Problem statement:
Reproduce only the lines that run from the line with "Contact (633, 25)" to the last line of the material, both ends included, exactly as they appear.

** Opening Material provided block **

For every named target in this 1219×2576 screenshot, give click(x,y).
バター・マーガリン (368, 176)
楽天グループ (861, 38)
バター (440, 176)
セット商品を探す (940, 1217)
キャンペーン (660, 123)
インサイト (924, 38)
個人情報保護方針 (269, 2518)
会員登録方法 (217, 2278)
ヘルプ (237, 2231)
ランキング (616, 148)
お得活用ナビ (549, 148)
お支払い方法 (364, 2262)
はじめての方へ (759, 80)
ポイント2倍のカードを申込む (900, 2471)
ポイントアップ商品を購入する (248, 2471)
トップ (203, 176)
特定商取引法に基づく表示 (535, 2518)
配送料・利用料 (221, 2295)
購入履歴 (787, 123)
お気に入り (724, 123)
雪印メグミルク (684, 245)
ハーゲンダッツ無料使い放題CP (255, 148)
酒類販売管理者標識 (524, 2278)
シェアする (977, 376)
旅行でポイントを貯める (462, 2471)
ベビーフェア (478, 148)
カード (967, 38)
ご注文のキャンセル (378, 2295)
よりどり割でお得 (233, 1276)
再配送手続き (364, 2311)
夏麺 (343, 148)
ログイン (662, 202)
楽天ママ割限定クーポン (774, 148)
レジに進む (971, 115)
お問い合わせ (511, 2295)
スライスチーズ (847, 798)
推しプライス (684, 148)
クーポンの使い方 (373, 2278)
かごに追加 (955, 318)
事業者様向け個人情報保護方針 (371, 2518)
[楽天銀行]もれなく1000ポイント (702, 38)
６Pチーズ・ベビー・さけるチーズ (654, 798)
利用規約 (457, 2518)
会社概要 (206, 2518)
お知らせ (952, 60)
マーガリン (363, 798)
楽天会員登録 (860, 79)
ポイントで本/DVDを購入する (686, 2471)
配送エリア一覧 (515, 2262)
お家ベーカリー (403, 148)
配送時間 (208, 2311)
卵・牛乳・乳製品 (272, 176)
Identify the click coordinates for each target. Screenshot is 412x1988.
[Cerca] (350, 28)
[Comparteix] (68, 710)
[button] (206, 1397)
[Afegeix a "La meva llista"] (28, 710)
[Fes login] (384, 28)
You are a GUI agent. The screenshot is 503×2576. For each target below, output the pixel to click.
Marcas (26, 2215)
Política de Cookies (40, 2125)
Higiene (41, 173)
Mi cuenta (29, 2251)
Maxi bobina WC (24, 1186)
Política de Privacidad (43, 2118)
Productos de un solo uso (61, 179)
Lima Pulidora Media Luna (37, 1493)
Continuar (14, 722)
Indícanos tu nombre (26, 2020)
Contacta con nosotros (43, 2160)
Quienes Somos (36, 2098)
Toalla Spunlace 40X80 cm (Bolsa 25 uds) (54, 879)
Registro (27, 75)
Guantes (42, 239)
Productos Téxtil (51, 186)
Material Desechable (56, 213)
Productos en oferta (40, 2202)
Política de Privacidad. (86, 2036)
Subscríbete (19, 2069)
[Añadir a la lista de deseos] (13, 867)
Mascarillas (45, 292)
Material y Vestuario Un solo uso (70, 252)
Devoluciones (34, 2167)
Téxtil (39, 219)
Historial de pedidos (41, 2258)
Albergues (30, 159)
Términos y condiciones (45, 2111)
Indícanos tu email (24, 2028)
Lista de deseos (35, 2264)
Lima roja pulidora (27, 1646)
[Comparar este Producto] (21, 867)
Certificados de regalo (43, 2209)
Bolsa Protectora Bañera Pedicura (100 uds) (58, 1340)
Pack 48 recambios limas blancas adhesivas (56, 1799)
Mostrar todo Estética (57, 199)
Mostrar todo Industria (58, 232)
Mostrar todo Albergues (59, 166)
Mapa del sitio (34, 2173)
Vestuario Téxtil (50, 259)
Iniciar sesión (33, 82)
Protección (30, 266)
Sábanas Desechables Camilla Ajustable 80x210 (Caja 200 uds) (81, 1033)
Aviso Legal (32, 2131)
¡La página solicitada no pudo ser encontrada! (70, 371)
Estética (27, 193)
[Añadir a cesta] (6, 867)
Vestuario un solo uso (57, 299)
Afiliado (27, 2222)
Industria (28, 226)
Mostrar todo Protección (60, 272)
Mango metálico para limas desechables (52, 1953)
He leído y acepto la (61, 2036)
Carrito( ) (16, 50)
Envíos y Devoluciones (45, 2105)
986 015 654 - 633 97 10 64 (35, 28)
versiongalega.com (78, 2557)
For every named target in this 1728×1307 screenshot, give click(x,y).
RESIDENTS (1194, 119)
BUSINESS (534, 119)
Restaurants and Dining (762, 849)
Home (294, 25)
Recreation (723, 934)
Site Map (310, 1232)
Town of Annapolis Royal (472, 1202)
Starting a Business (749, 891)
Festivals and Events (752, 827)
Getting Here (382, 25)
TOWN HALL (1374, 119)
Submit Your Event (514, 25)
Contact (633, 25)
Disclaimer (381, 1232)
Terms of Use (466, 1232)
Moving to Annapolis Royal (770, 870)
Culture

** Closing Material provided block **

Task response:
Contact (633, 25)
Disclaimer (381, 1232)
Terms of Use (466, 1232)
Moving to Annapolis Royal (770, 870)
Culture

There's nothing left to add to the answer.